> SUPPLIED PASSAGE:
════
While physician-level AIs may one day fine tune the diagnosis associated with patients’ symptoms, Cyberchondria has to be accounted for.  One last thought, often just watching my patient walk into the exam room and interact with me led to the proper diagnosis.

Today’s joke is about attributing cause and effect falsely and the danger of doing so.

 I took the batteries out of my carbon monoxide detector. It was beeping so much it made me dizzy and gave me a headache.


I’m finally catching up on my reading and came across a fascinating podcast from February 24th.  If you take medication, you should listen to what ZdoggMD in The Ugly Truth Behind Soaring Drug Prices (And How To Fix Them) w/Dr. Alex Oshmyansky – ZDoggMD.

When I started my practice in the early 80s, the cost of medical care and medications was quite reasonable.  There were very few health insurance companies and no prescription plans. You paid for the treatments you received; and, if you had insurance, your insurance company reimbursed you.  A “Sports Physical” was $5.  A vitamin B12 injection was also $5.  By the time I retired, a “Sports Physical” ran as high as $150 and a shot of vitamin B12 cost $75.

The physical did not change.  It did not take any longer or require any special tests.  The B12 was identical to the B12 given in the 80s.  So, what changed?  What changed was the insertion of an insurance company that requires prior authorization, additional billing steps and inflated prices in order to make a living.  On the pharma side was the addition of a “pharmacy benefits manager” who simply skimmed massive amounts of money off the top of every prescription written and filled.

Dr. Oshmyansky is the CEO of Mark Cuban’s company, Mark Cuban Cost Plus Drug Company.  After listening to the podcast, research your medications on his program by checking out the cost of you.  It’s about time someone cut out all the middlemen in the medical world.


Renee and I just took the family on a Mediterranean cruise.  I now need assistive devices 70% of the day. A vacation on a large cruise ship meets my needs.  I rented a scooter and used it 95% of the time.  I even used it when we got off the ship in Ocho Rios, Jamaica.

The ship we were on was brand new and handicapped friendly.  The bathrooms were the best I have ever seen.  The shower in my room was large, with rails, handheld shower head, seat and non-slip flooring.  The only thing the ship was lacking was handicapped accessible pools. 

My favorite place on the boat was the observation deck. I’m usually awake at 3 am and I spent many mornings looking out at the sea, reviewing my life, playing the “would’a, could’a, should’a” game I have written about in the past. I’ve always recommended that my patients avoid playing this game as you can’t win it.  I now recognize that despite not being to win the “would’a, could’a, should’a” game, as you age and near the end, you have to play it.

What I learned was that I jumped into a rapidly flowing river (complete with rapids) at an early age and went with the flow.  I moved though life at so a rapid rate that I didn’t appreciate the life I had created.  I did it for my family, my patients and my ego. 

I missed so much!  Do you ever think how incredible walking is?  I do.  I watched the world walk by and wondered how many of them ever thanked God for for the ability to walk.  I never did.  I took it for granted. As I’ve lost function, I realize that I really didn’t understand what was truly important.

Now that I’m walking in my father’s shoes, I understand them better.  I owe them many apologies.  If they are looking down from wherever we go when we die, I know sorry is not good enough but its all I have to offer. By the way, dad, Parkinson’s really does suck!

My advice to my children and my patients is to slow down, spend less time at work and more time with your children and parents.  Both will eventually leave you and you are doomed to play the “would’a, could’a, should’a” game.

I want to give a shout out to Jeremy and Allyson.  You’re playing life right!  The balance you and Allyson have established is precious.  Keep it up.
════
> YOUR TASKS:
A. Answer these questions about the blog post:
(i) What did a vitamin B12 injection cost when the writer started practicing in the early 80s?
(ii) Where did the writer use the scooter after getting off the ship?
(iii) What was the only thing the ship lacked?
B. Reproduce the stretch of the blog post from "My advice to" through "Keep it up.", word for word.

> RECORD SET:
════
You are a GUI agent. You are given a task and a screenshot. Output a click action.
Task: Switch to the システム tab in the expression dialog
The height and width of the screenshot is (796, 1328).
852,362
════
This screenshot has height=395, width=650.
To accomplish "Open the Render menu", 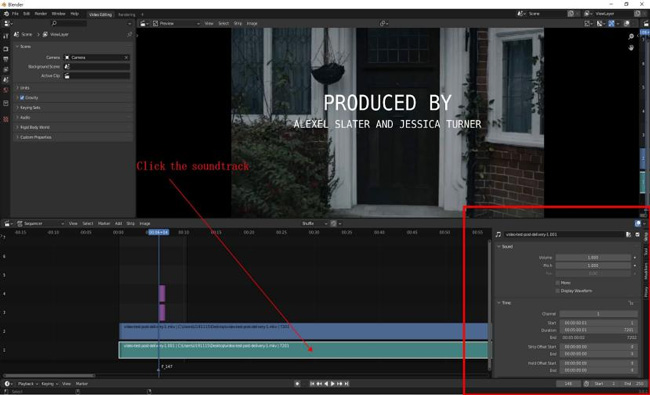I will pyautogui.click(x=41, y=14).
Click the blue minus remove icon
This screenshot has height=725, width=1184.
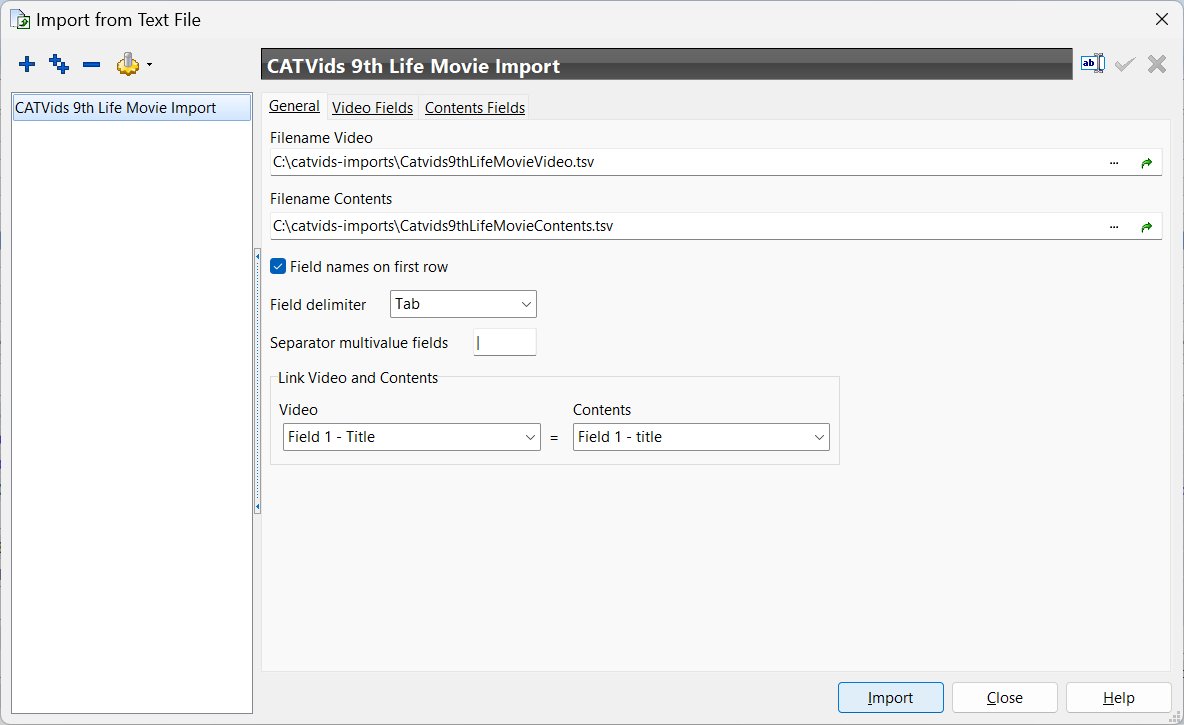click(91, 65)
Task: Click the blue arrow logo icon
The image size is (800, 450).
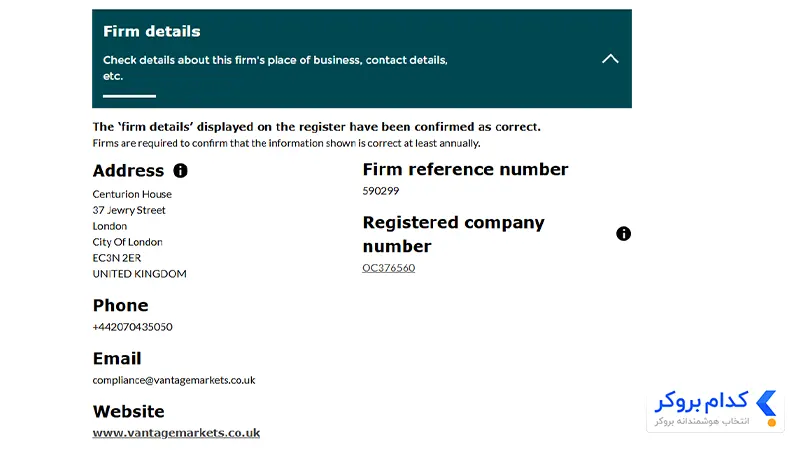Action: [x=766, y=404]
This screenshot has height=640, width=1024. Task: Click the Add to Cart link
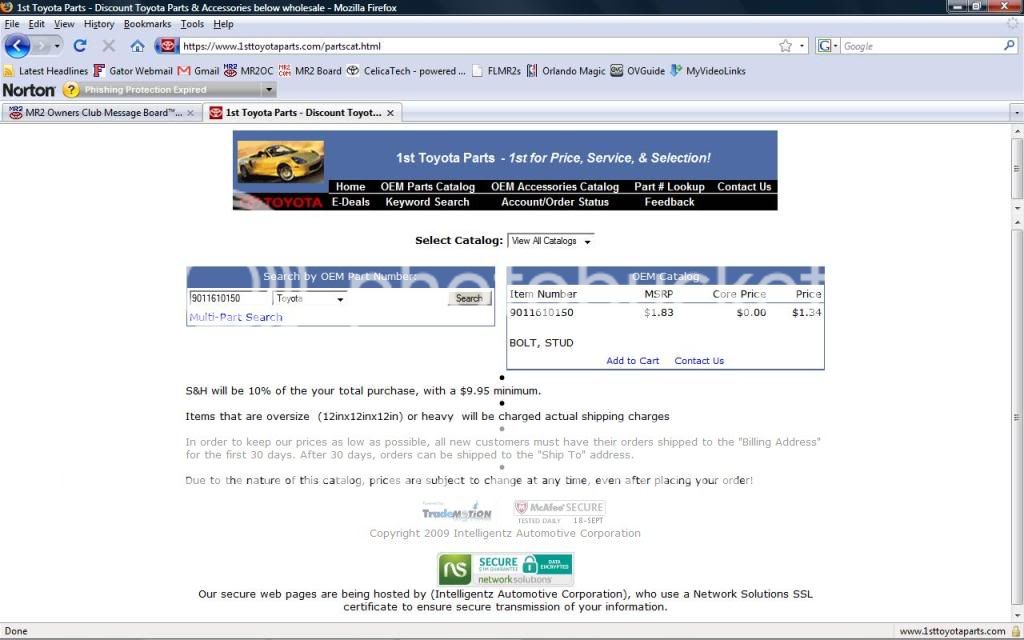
════
> ANSWERS:
A.
(i) $5
(ii) Ocho Rios, Jamaica
(iii) Handicapped accessible pools

B.
My advice to my children and my patients is to slow down, spend less time at work and more time with your children and parents.  Both will eventually leave you and you are doomed to play the “would’a, could’a, should’a” game.

I want to give a shout out to Jeremy and Allyson.  You’re playing life right!  The balance you and Allyson have established is precious.  Keep it up.